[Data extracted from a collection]
= Beginning of Section =
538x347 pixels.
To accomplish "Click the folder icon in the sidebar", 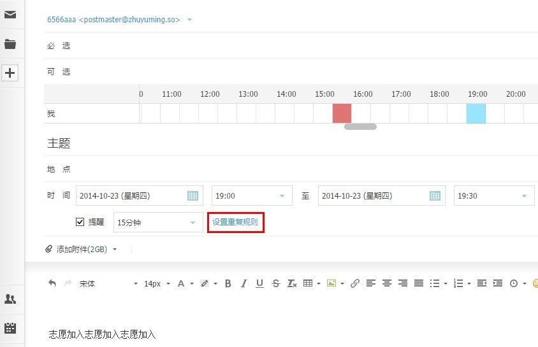I will coord(10,44).
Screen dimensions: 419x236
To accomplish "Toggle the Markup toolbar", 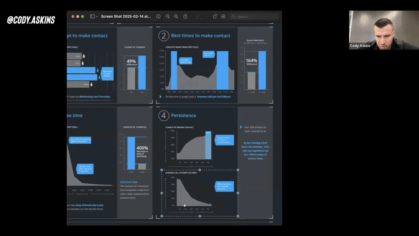I will (223, 17).
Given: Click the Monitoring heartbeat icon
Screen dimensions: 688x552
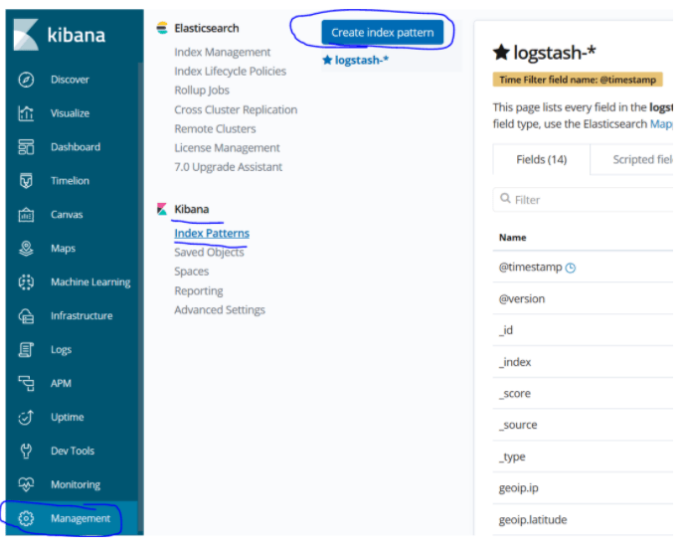Looking at the screenshot, I should (x=26, y=484).
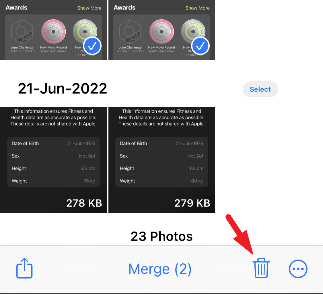Select the 279 KB duplicate photo
The width and height of the screenshot is (323, 294).
coord(162,160)
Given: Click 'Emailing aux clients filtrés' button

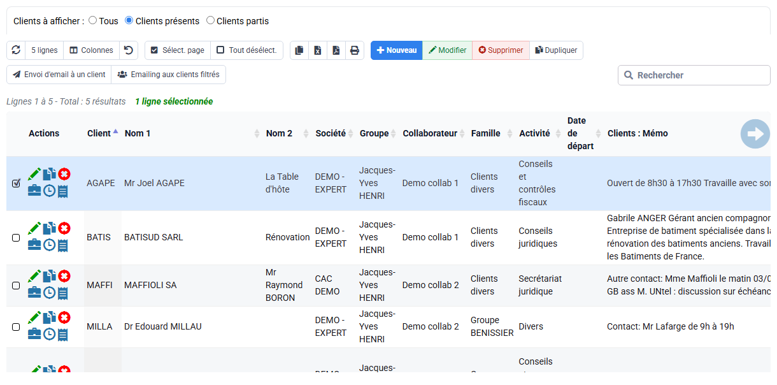Looking at the screenshot, I should pos(169,75).
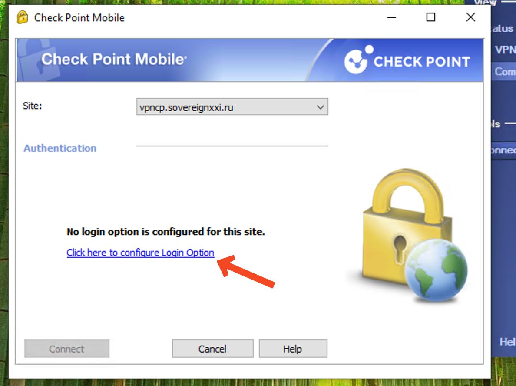Click the link to configure Login Option
The image size is (516, 386).
pyautogui.click(x=140, y=252)
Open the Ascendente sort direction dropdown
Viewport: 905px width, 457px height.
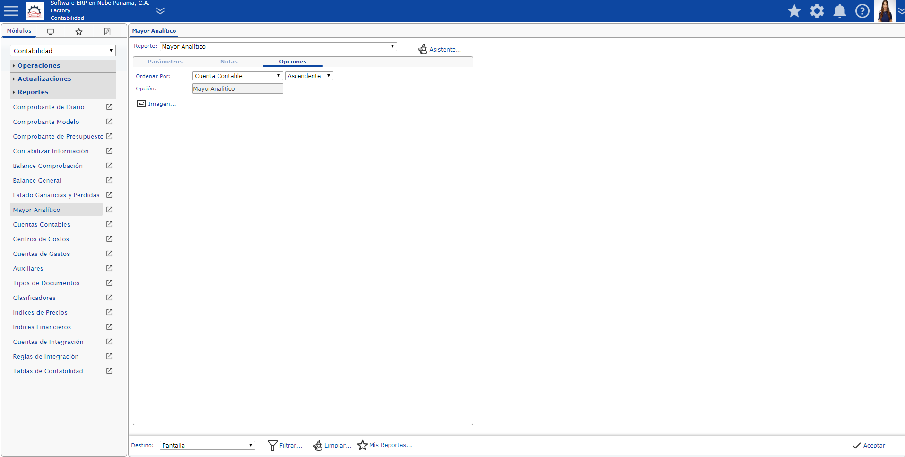[x=309, y=76]

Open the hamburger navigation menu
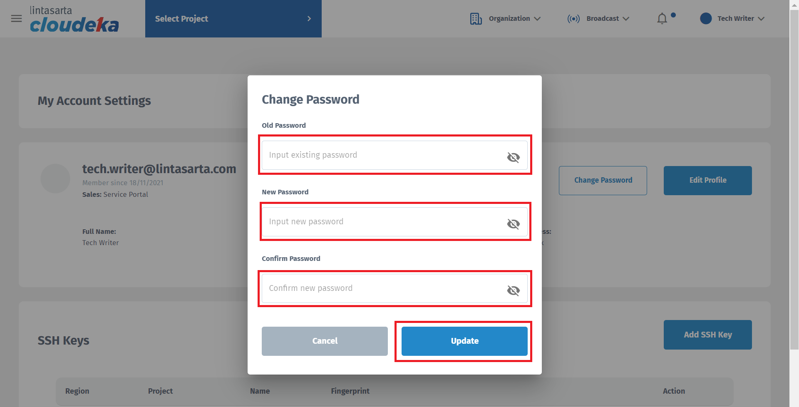pos(16,19)
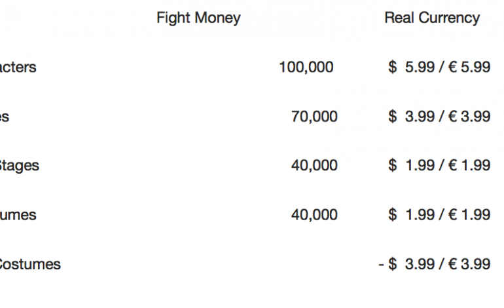
Task: Click 40,000 in the fourth table row
Action: [314, 215]
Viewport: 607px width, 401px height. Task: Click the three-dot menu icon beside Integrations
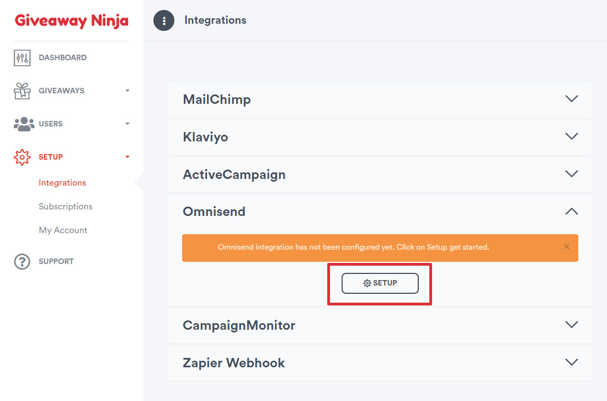click(x=164, y=20)
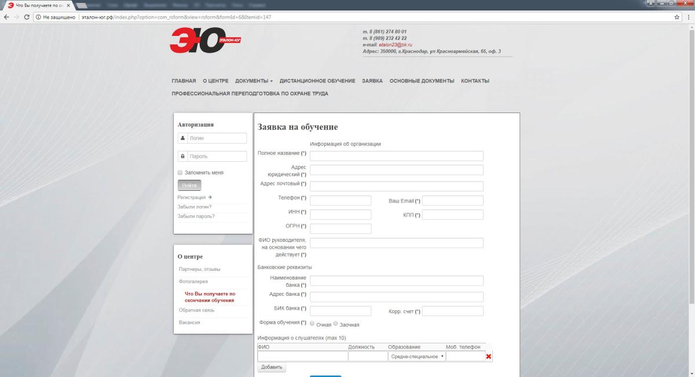This screenshot has width=695, height=377.
Task: Click the red X to delete the listener row
Action: click(x=489, y=356)
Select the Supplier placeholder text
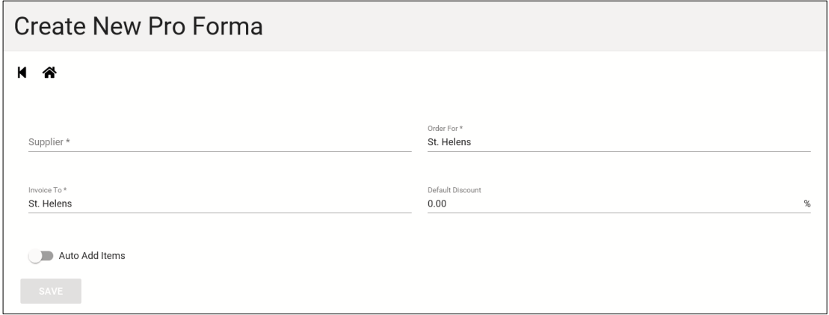Screen dimensions: 829x315 (x=49, y=142)
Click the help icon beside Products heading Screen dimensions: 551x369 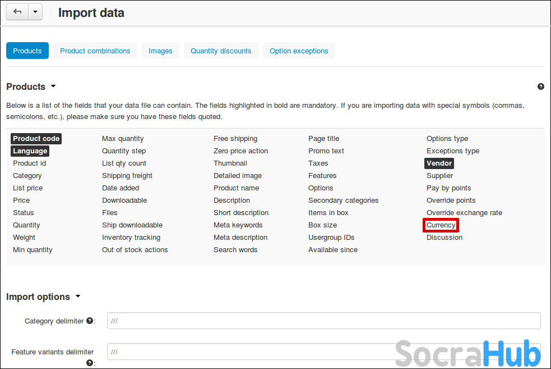(540, 86)
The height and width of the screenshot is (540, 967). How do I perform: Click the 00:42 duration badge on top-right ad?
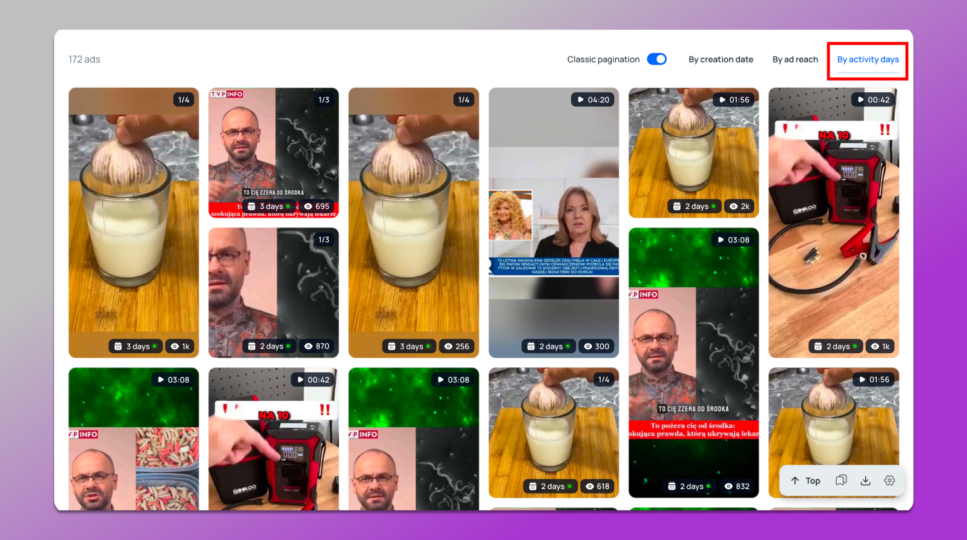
= End of Section =
WHAT TO PRODUCE ▸ Above are records with pictures. Reproduce exactly only the lines from the line with "Given: Click 'Emailing" through the line with "Open the Ascendente sort direction dropdown", both ends included, and leave the pictures out.

WRITTEN REPLY ▸
Given: Click 'Emailing aux clients filtrés' button

Looking at the screenshot, I should pos(169,75).
Click the link to configure Login Option
The image size is (516, 386).
pyautogui.click(x=140, y=252)
Open the Ascendente sort direction dropdown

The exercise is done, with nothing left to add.